News del 18/01/2020 Torna all'elenco delle news

Dopo la conclusione del tempo di Natale, liturgicamente ritorniamo alla normalità, nel senso che il tempo che da Natale ci separa dalla Pasqua, prevede queste settimane intermedie definite del tempo ordinario. Questa che celebriamo è la seconda domenica di questo tempo, in quanto la prima è considera quella del Battesimo di Gesù, che abbiamo celebrato domenica scorsa.

Ogni tempo liturgico è sempre un continuo appello alla conversione: l'avvento in preparazione al Natale, la Quaresima in preparazione alla Pasqua, il tempo ordinario in preparazione alle grandi solennità. Tutto, insomma, concorre, a fare nostro l'appello che Gesù rivolge sempre ad ognuno di noi, in ogni tempo e in ogni situazione: convertitevi perché il Regno di Dio è vicino.
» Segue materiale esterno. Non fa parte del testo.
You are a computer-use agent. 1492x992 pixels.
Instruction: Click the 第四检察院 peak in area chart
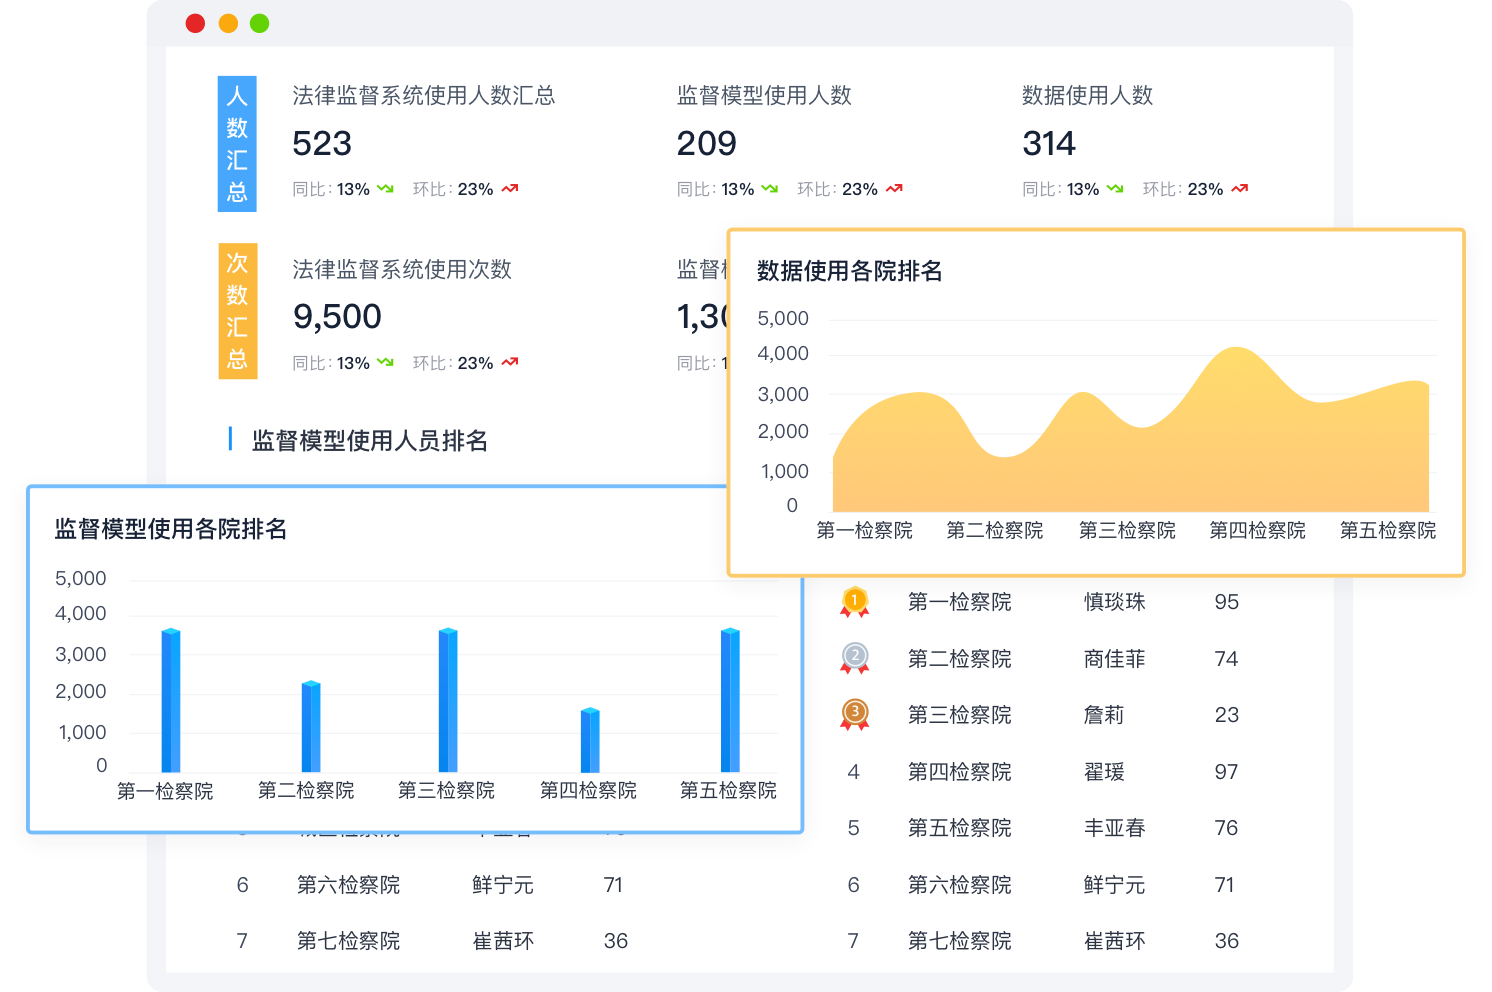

Su questo tema si incentra la parola di Dio di questa domenica, soprattutto con il vangelo, che è continuazione con quello del Battesimo del Signore. Anche oggi ci mettiamo in ascolto di quanto dice il precursore, di cui ci riporta le espressioni precise l'evangelista Giovanni, nel brano che abbiamo appena ascoltato. Infatti ?Giovanni, vedendo Gesù venire verso di lui, disse: «Ecco l'agnello di Dio, colui che toglie il peccato del mondo!?

La missione di Cristo è illustrata con poche e precise parole da primo profeta del Nuovo Testamento. E lo stesso Giovanni Battista si rifà a quanto aveva in precedenza detto ai suoi discepoli, ed erano tanti, mettendo in risalto la figura e la missione di Cristo, rispetto anche alla sua pur lodevole persona e missione: ?Dopo di me -ripete Giovanni - viene un uomo che è avanti a me, perché era prima di me?. Quel prima e dopo, avverbi di tempo non indicano solo un prima e dopo temporalmente inteso, ma dicono la sostanza stessa della persona e della missione di Cristo, rispetto a Giovani. Basta fare riferimento al prologo del quarto vangelo in cui si dice che ?in principio era il Verbo ed il Verbo era presso Dio ed il Verbo era Dio.

Quella parola prima di ogni altra parola, compresa quella del precursore o di ogni altro uomo di questo mondo, non è la parola vera e certa, quella definitiva e che salva. Cristo è l'unica parola definitiva, completa e certa di Dio nei confronti dell'umanità, bisognosa di salvezza.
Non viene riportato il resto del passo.